Google Adwords has been making a lot of changes recently – from allowing misspellings and plurals in phrase and exact match, to providing more information about Quality Score.
They also have a new feature called ‘labels’, which you can see in a number of places:
1. On each of the campaign/adgroups/keywords/ads tab, it is a dropdown above the statics table

And
2. On the Dimensions tab it is a new view option.

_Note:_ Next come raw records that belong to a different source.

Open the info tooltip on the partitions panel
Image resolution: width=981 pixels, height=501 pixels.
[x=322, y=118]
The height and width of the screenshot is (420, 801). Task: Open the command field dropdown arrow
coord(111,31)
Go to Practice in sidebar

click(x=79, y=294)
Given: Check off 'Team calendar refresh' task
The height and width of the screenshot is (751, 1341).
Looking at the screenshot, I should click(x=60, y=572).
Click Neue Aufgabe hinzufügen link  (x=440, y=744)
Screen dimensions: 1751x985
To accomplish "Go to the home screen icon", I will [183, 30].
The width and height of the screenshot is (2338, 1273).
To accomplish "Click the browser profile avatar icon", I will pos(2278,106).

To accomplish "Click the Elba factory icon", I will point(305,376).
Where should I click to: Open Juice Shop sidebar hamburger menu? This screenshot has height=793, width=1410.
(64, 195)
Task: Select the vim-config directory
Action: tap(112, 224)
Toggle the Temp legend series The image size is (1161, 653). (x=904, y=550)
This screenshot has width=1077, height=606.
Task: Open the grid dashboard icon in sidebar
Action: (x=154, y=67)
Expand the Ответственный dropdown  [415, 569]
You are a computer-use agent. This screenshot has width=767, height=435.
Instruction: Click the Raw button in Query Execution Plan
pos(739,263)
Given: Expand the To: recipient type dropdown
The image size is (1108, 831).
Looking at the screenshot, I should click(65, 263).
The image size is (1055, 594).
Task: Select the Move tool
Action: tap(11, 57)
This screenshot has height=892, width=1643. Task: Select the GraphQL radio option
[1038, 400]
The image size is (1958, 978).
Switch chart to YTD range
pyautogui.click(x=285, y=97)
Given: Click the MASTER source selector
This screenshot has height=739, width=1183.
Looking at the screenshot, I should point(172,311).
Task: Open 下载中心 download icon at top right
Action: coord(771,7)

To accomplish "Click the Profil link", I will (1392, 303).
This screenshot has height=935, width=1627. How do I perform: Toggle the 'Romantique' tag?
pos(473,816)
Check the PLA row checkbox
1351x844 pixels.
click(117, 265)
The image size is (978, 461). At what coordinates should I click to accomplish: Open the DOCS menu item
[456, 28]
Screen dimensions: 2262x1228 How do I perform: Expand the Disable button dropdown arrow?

These labels can be used at the campaign, adgroup, keywords or ads level, to allow you to compare segments within your account.
How could you use this? We’ll give you an example at each of these levels;
Campaign Level Labels
Say you had a number of campaigns in your account for two countries (which often happens here in Australia). So, for example, we might have the following campaigns;
- New Zealand Search
- Australian Search
- New Zealand Remarketing
- Australian Remarketing
- Australian Content network
- Australian demographic
- Australian Dynamic Search Ads
If I added a label to each of these campaigns – either NZ or Aus – then I could go into the dimensions tab and quickly and easily compare the performance of the two countries as a whole. Note that it will also show a line “Everything else” in case you have campaigns which don’t fit either of those labels.

Adgroup Level Labels
Lets say you have campaigns for Australia, New Zealand and China, and each of these campaigns has adgroups for hats/shoes/scarves.
By labeling the adgroups as either hats/shoes/scarves, I can easily compare the performance of these products as a whole across all campaigns, on the dimensions tab.

You can also compare them by country by showing the ‘campaigns’ column on the dimensions tab – so that you can see, for example, how hats sell in NZ vs Australia.

Keyword Level Labels
Lets say, you want to compare the conversion rates of your keywords which have action words in them like ‘buy’ vs those without. Or those with ‘buy’ vs those with ‘review’. You can label all those keywords appropriately, and then compare them in the dimensions tab.
Ad Level Labels
You can use ad level labels to test the various versions of your ads. For example, you might want to compare the performance of ads with certain display URLs, or those using Dynamic Keyword Insertion. Seeing the overall performance of your ads by different aspects could help you to build better ads in the future.